Australian writer/director Glenda Hambly presents the title character, flaws and all, a mother who acts to effectively abandon her children in favor of a romantic life. However what saves Fran from condemnation is the great empathy created by the performance of Noni Hazelhurst. Hazelhurst isn't afraid to present Fran as stupid or ugly or child-like, her desperation highlighted in the scene where she begs her husband not to leave her alone with her children in suburbia. She also makes Fran's anger at the child welfare agency she calls the "Department of Good Intentions" funny, revealing an arrested development based on her own history of being a foster child.

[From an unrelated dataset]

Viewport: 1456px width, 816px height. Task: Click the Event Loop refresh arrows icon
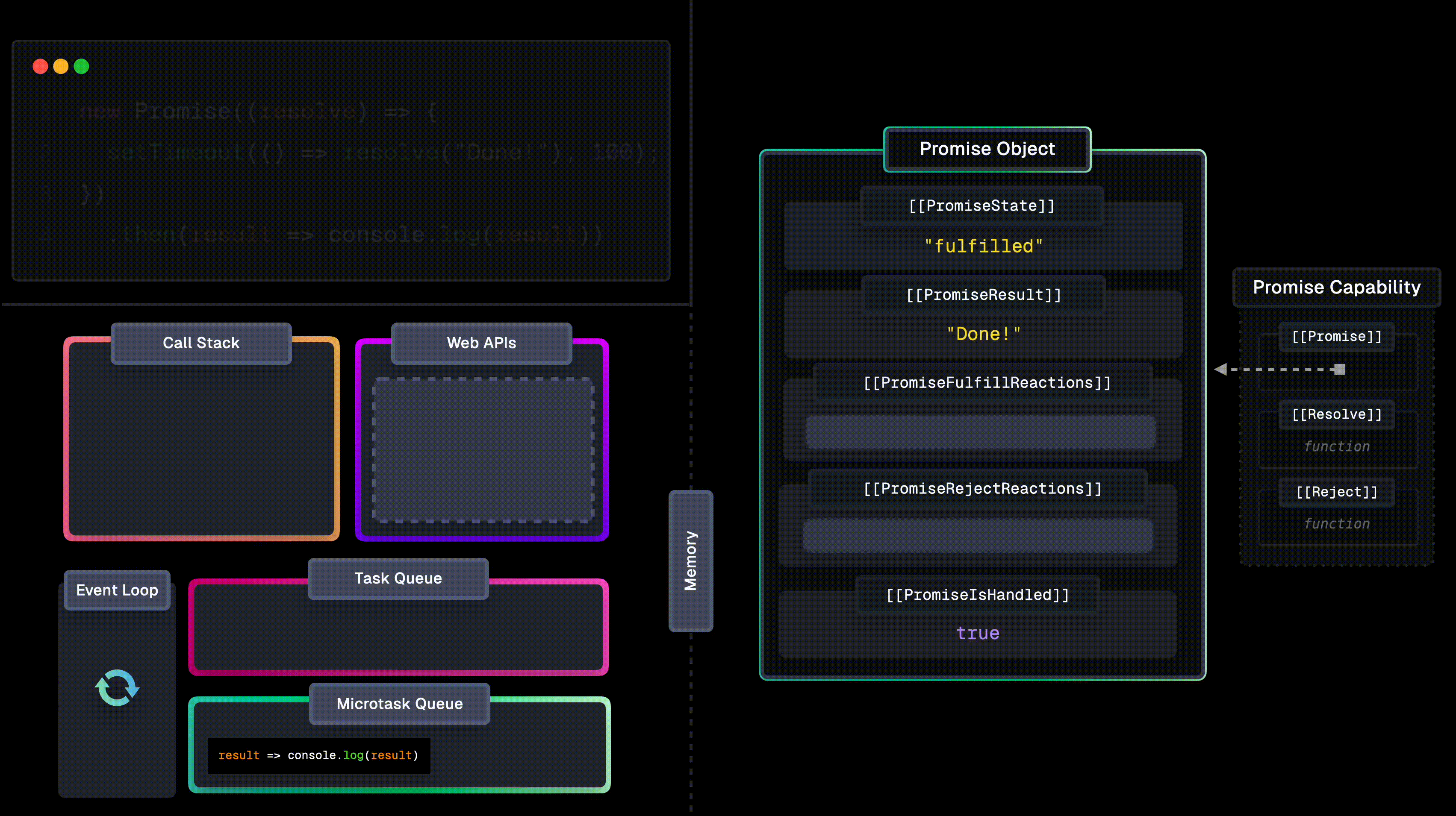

Hambly's sad tale portrays the repetitive nature of abuse, with Fran acting the same way her mother did, and the accusation that her new boyfriend Jeff (Alan Fletcher) having abused Fran's eldest daughter Lisa (Narelle Simpson) aligned with Fran telling us that Jeff's father abused him. In the final image of Lisa, Hambly also suggests that she too will continue the cycle. The treatment stops us from viewing Fran as a tragic victim, since we don't see her trying to work whilst her children are at school, when her pride makes her refuse her to accept government support. The misanthropy of Fran's neighbor, Marg (Annie Byron, also an abandoned mother, doesn't progress into lesbianism, but whilst Marg's assessment of the men in Fran's life is correct, it still reads as a sign of resignation by Marg. Misguided Fran's priorities may be, but the idea that she needs a individual life apart from her children is valid.
The lighting in a fight scene is perhaps too dark to conceal the violence, but later Hazelhurst looks incredibly beautiful in a moment of reaction to Jeff.